▸ **What you should do**
Copy word for word the stretch from "I think having" through "categories, templates, etc." in the Wikidata mailing list thread on lists as entities below.

▸ **Text segment**
_ _ _ _ _ _ _
Re: [Wikidata] Lists of things as entities in Wikidata

2015-06-15 Thread Stas Malyshev
Hi!

> In Freebase, we had bot scripts that went through and removed "Lists of
> Things" topic entities since they are lists of entities and not useful
> clumped together and normalized in a graph database.

Why delete them? Wikidata has a number of things which are not your
standard "entity" - lists, sources, news, quotes, service entries,
narrative articles (e.g.
https://en.wikipedia.org/wiki/Control_of_fire_by_early_humans - it's not
exactly "entity" like "human" or "fire"), etc. So I don't think the
approach that singles out and excludes lists would help much - if you
have an application that needs "individual entities" like "Douglas
Adams" or "London" and exclude other types will have to exclude much
more than just lists - but I think the approach of asking for exactly
what you need and ignoring the rest may prove more efficient. I'm not
sure there's really well-defined criteria to specify what "individual
entity" actually is - I'm sure you have one that matches your
application, but some other application may have completely different one.
Generally, this can be solved by better classification I think, but so
far I'm not sure what to base this classification on.
-- 
Stas Malyshev
smalys...@wikimedia.org

___
Wikidata mailing list
Wikidata@lists.wikimedia.org
https://lists.wikimedia.org/mailman/listinfo/wikidata


Re: [Wikidata] Lists of things as entities in Wikidata

2015-06-15 Thread Thomas Douillard
We can create as many specialized classes as we want. That lists are more
specific than classes is not a fatality.

I think having a list about instances of a concept proves the concept is
useful, so that the class is something that could exists. Moreother if we
manually mark an item as an instance of such a class, in only one statement
we add a lot of informations and maybe a few properties could be
automatically added by a bot.

2015-06-15 18:09 GMT+02:00 Romaine Wiki :

> Also the list entity has a function. The function of *instance of* is to
> identify what a page is about. A database is built on consistency, the list
> entity does do that for lists. A list is a very special type of a subject
> in comparison to other articles. It isn't linked through topic type
> properties. By using a list entity this kind of items are identified as
> such. Likewise for dps, categories, templates, etc.
>
> Romaine
>
> 2015-06-15 17:53 GMT+02:00 Benjamin Good :
>
>> This is an important question.  There are apparently 196,839 known list
>> items based on a query for instanceOf Wikipedia list item
>> (CLAIM[31:13406463])
_ _ _ _ _ _ _
▸ **Data rows**
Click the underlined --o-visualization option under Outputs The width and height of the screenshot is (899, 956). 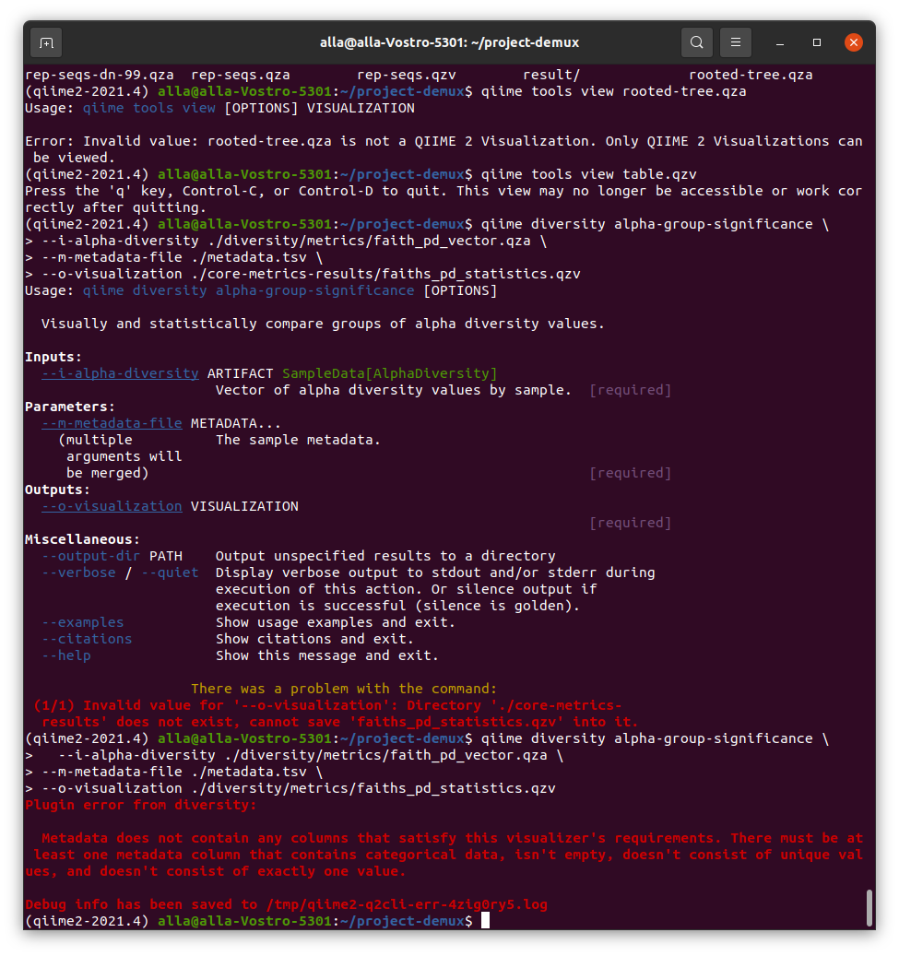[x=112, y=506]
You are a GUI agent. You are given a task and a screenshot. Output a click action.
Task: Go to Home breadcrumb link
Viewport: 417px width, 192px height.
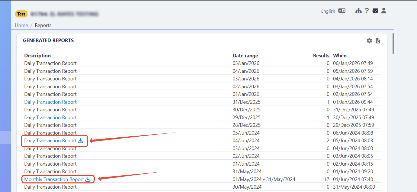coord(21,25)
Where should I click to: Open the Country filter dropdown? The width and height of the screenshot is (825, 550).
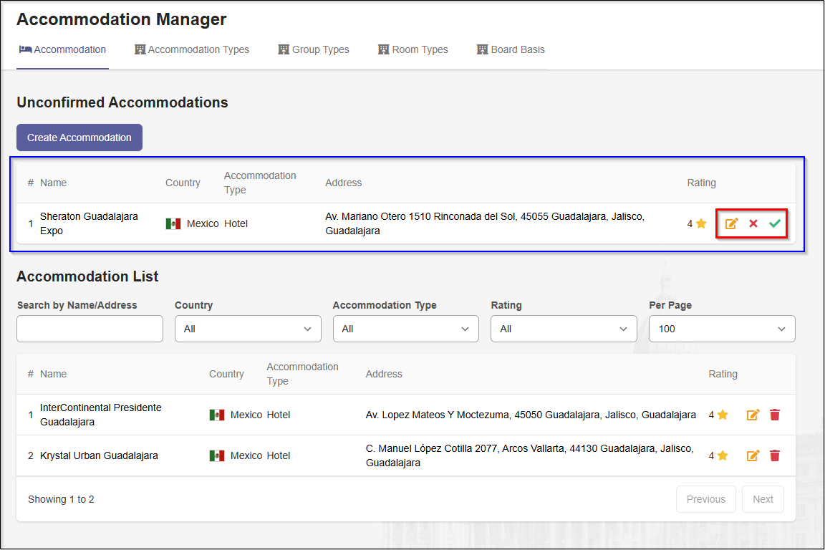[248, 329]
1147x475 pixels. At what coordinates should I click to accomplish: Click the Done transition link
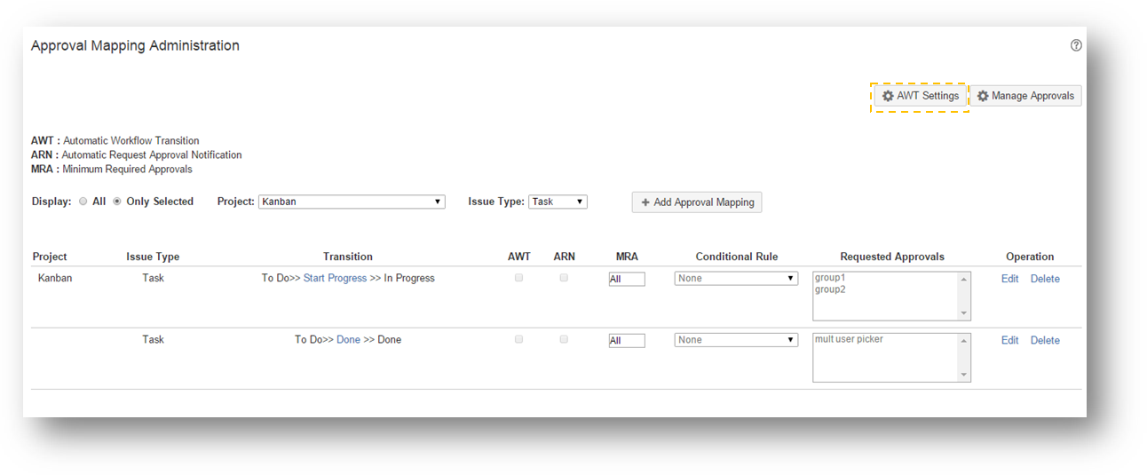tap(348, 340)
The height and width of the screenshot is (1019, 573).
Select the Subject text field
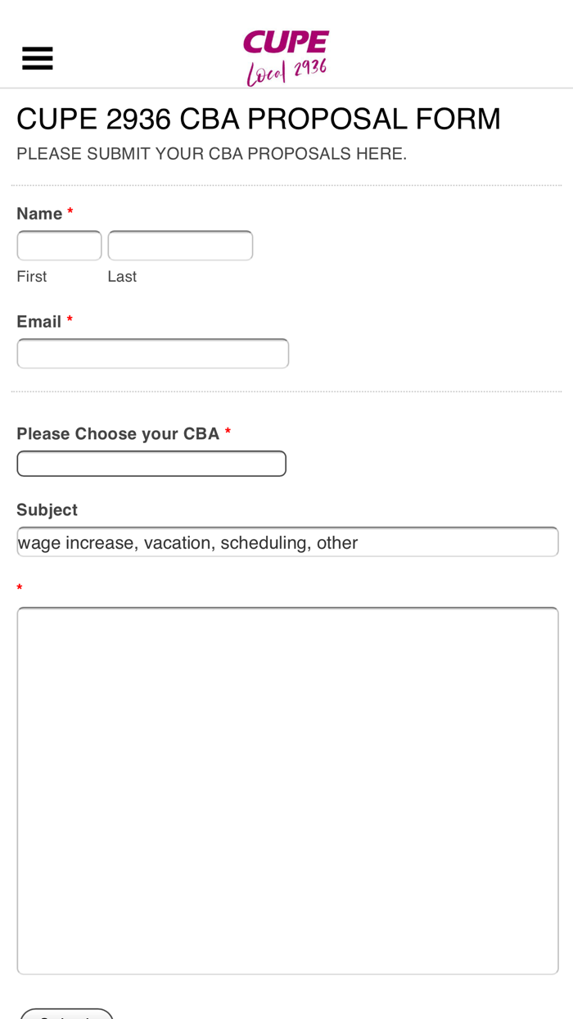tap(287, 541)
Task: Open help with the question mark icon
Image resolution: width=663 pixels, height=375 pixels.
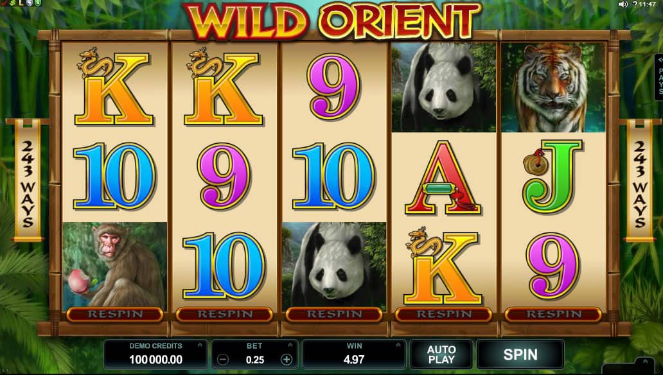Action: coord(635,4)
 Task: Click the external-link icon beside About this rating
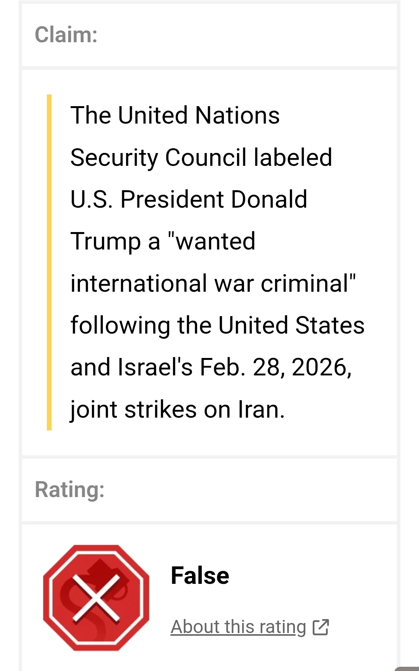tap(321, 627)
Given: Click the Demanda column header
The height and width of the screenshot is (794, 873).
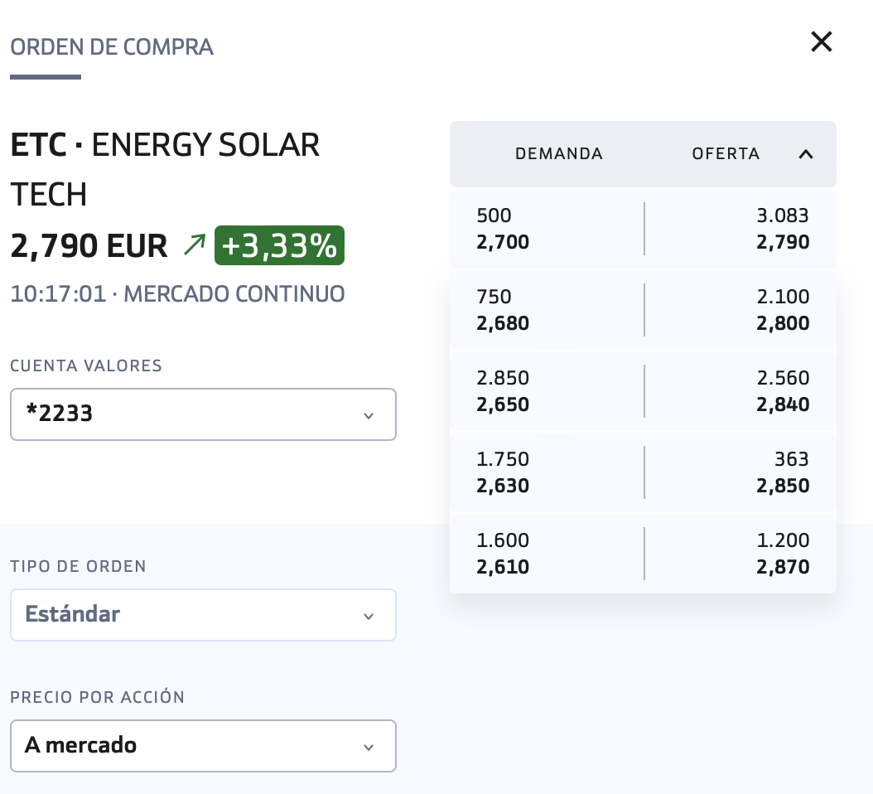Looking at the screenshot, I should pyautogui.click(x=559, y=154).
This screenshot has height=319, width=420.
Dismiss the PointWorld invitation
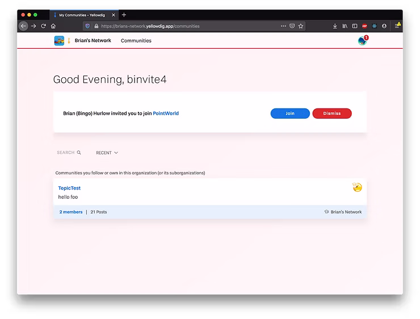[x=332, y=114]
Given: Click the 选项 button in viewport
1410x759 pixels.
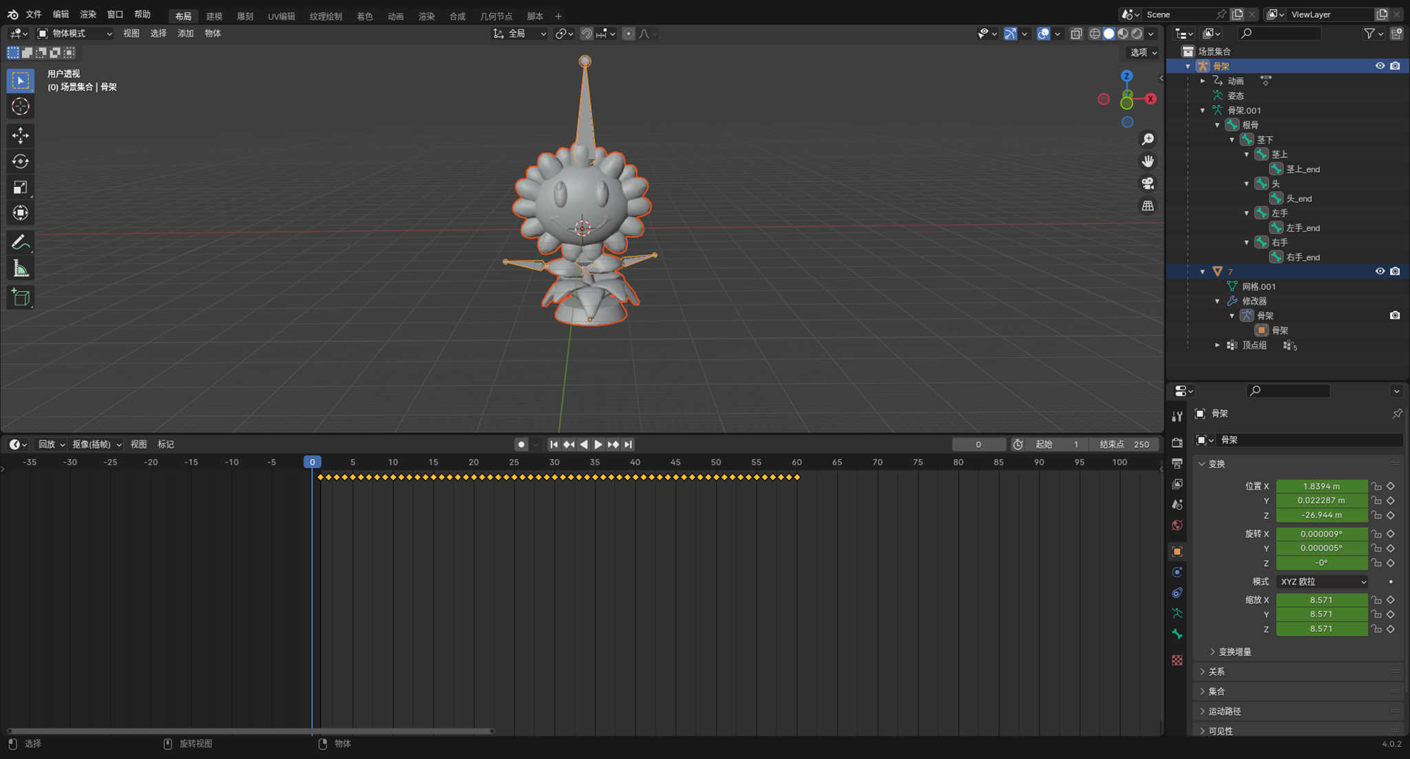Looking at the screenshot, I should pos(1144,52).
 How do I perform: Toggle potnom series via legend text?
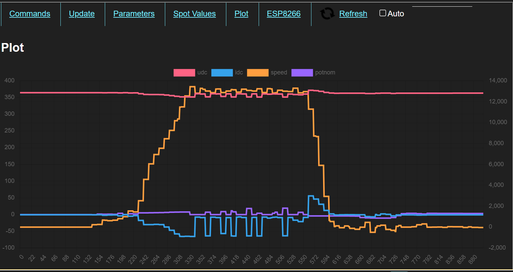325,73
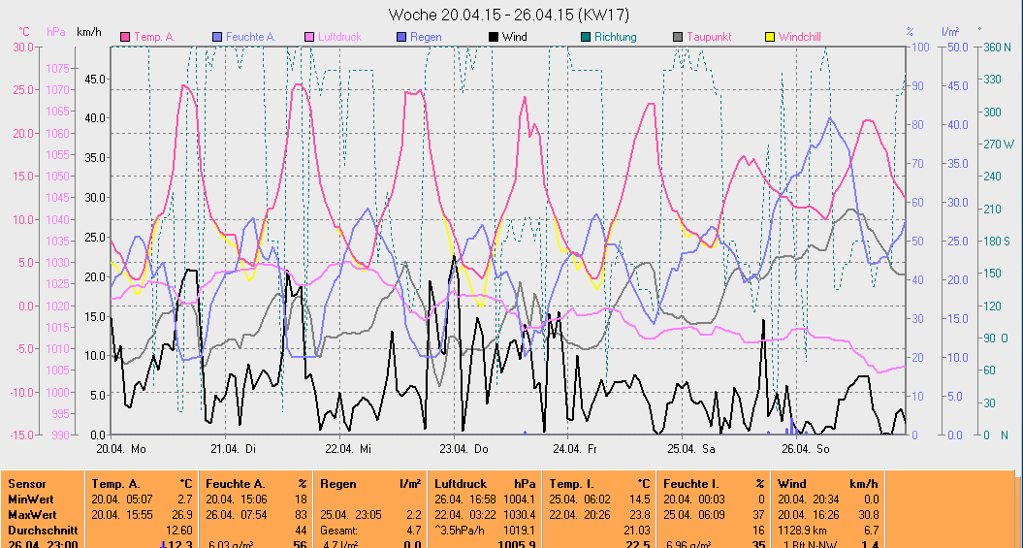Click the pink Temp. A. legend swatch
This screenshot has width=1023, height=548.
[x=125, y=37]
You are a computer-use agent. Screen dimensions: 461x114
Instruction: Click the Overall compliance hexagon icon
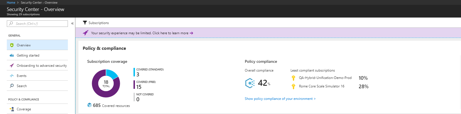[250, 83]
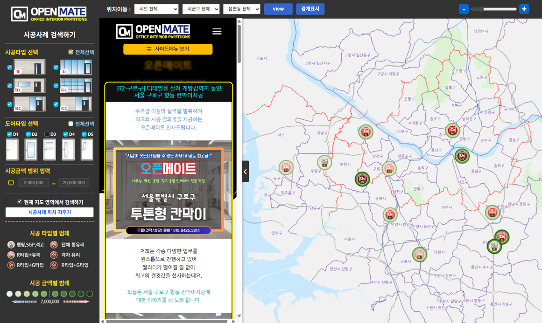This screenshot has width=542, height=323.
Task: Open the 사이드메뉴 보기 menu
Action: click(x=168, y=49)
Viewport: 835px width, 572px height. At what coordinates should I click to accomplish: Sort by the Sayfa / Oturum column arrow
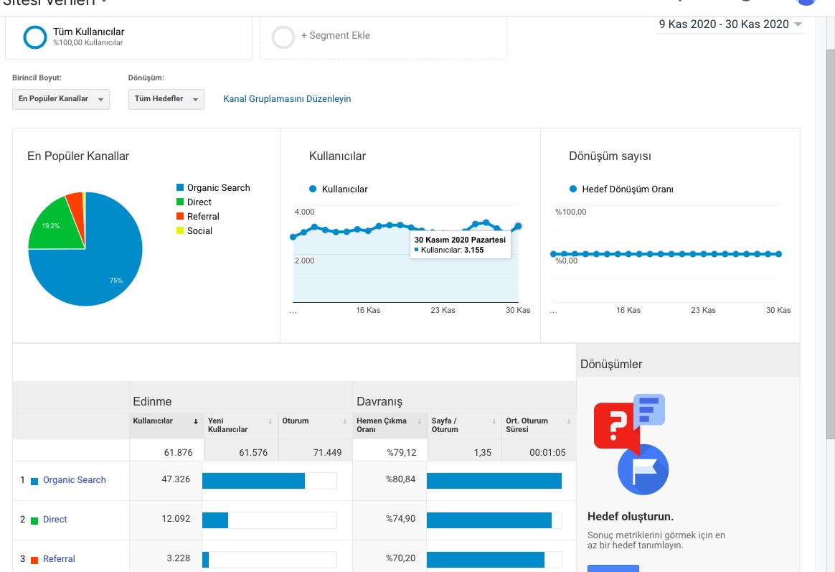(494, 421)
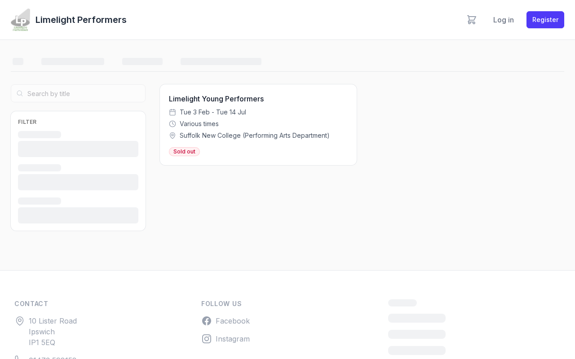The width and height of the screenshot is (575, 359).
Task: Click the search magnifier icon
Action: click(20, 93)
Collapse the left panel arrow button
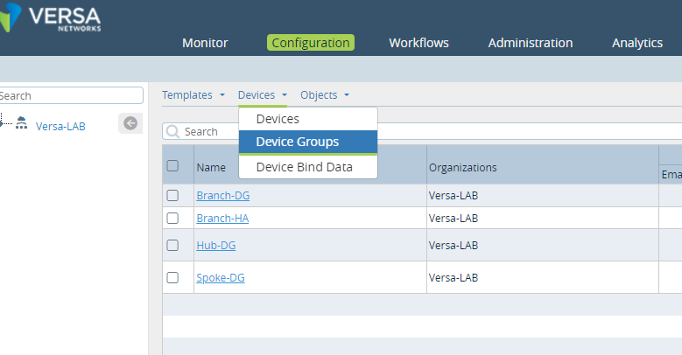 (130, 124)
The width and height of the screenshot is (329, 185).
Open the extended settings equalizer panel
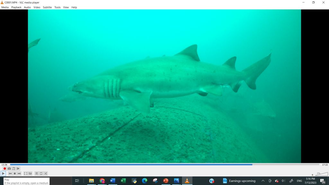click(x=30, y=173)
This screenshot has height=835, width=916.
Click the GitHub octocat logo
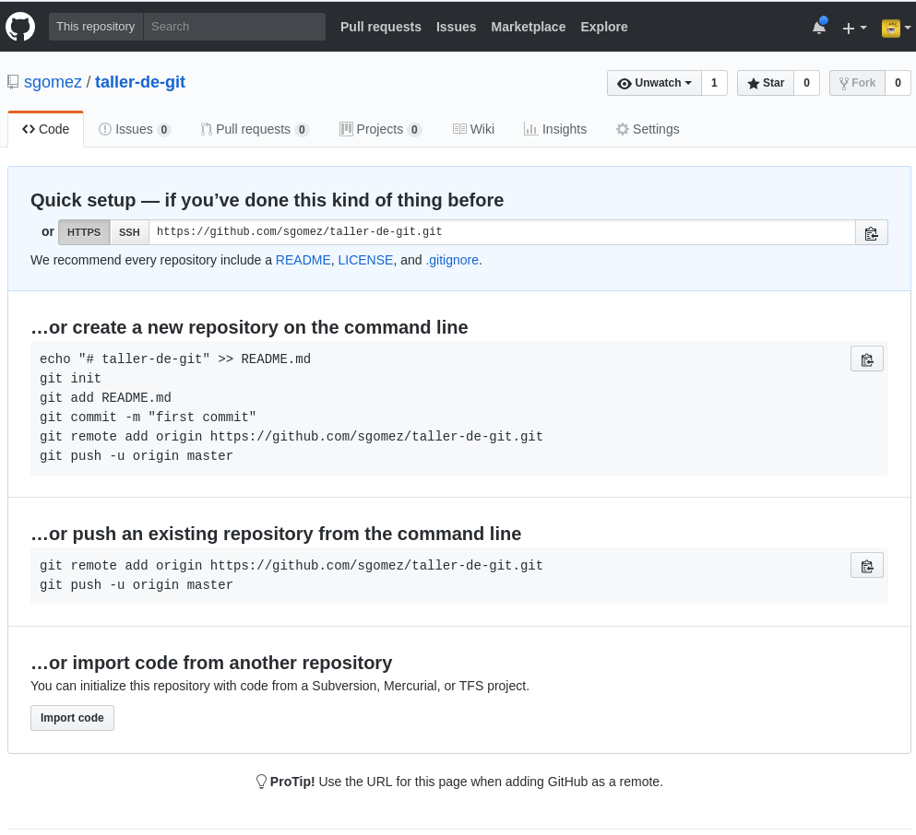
_ _ _ _ _ _ _
▸ **Final result**
I think having a list about instances of a concept proves the concept is
useful, so that the class is something that could exists. Moreother if we
manually mark an item as an instance of such a class, in only one statement
we add a lot of informations and maybe a few properties could be
automatically added by a bot.

2015-06-15 18:09 GMT+02:00 Romaine Wiki :

> Also the list entity has a function. The function of *instance of* is to
> identify what a page is about. A database is built on consistency, the list
> entity does do that for lists. A list is a very special type of a subject
> in comparison to other articles. It isn't linked through topic type
> properties. By using a list entity this kind of items are identified as
> such. Likewise for dps, categories, templates, etc.